Even though we don't talk anymore, I still admire you like I did before. Still you are someone important to me. Still i have respect for you. Still I care about you. Still I pray you're good Still I miss you the way I did on my lonely nights. Still I hope your soul will be in peace as in heaven. Still you hold that Place in my heart Nobody can have. Still i hope that you are going to look up at me one day. Still i hope that things will turn out as before. Still i hope that we are going to laugh together someday.
And then mostly I think that, maybe you have same things for me. Maybe those efforts are real. Maybe I'm not the one with this much of pain. Maybe oneday you are going to miss me the way i do. Maybe all those things you said is real as mine. Maybe i have to stop thinking this maybe.

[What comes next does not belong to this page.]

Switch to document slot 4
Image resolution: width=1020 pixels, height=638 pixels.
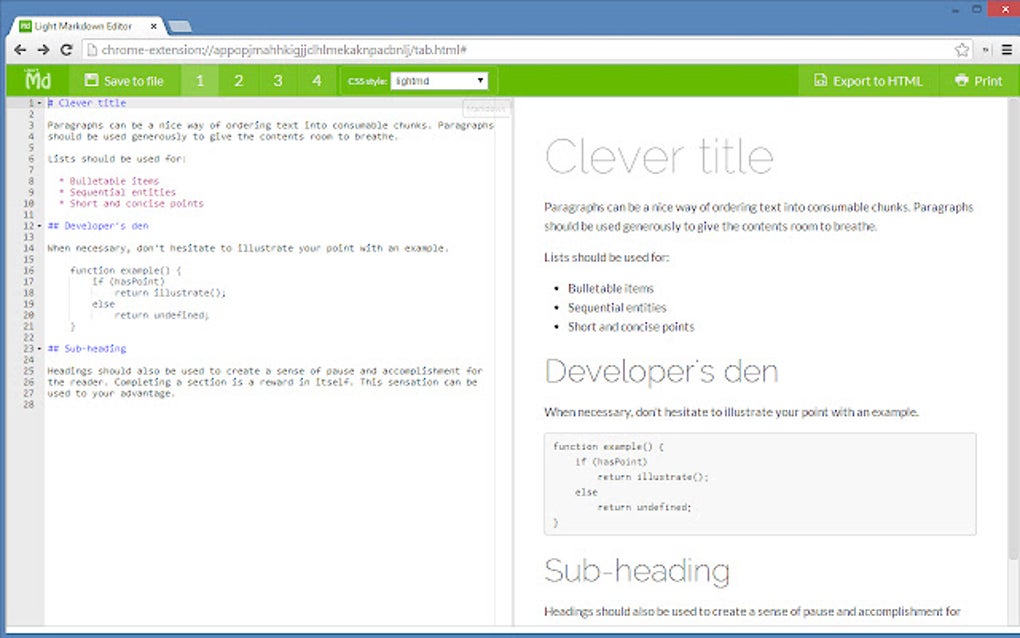[317, 80]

But still my mind whirling around things, Even though i don't want to think any single thing. All i think is now I've refused to let you know all these things cause it doesn't matter to you. Because it's not important. Because you have other priorities now. Because i can stop thinking about you. Maybe everything Will be as good as before. Maybe there is still some time left between us. Maybe i don't have to write this things down. Maybe all this things is just one minute of my thinking. Who knows .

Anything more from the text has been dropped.